■ Input material

------------

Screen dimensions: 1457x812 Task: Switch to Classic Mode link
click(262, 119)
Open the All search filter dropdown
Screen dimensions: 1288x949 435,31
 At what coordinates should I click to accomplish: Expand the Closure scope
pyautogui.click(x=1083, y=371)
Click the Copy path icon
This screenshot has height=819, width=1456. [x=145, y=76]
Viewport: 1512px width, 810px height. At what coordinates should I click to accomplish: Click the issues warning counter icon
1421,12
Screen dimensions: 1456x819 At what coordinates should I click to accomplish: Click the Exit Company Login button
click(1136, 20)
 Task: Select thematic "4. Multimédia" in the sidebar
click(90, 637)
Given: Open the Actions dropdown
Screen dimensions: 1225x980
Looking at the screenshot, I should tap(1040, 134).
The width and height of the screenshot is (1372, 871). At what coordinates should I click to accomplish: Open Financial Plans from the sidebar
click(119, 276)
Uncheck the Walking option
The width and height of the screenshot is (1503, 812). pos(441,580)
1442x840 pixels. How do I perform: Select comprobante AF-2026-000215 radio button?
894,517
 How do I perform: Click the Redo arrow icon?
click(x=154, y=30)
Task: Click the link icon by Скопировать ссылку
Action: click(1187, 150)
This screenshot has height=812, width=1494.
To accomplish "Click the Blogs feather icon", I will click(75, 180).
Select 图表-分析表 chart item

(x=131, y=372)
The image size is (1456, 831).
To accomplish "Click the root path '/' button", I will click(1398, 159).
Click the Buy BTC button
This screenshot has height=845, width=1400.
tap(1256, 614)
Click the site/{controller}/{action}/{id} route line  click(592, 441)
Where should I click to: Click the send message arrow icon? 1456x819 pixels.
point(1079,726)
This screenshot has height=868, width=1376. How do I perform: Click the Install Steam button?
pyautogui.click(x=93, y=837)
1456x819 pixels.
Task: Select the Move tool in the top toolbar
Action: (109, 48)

------------

■ Exercise directions
For each line of the listing that holds the word "will", show that line.

■ Solution to this task
To accomplish "Click the Blogs feather icon", I will click(75, 180).
To accomplish "Click the root path '/' button", I will click(1398, 159).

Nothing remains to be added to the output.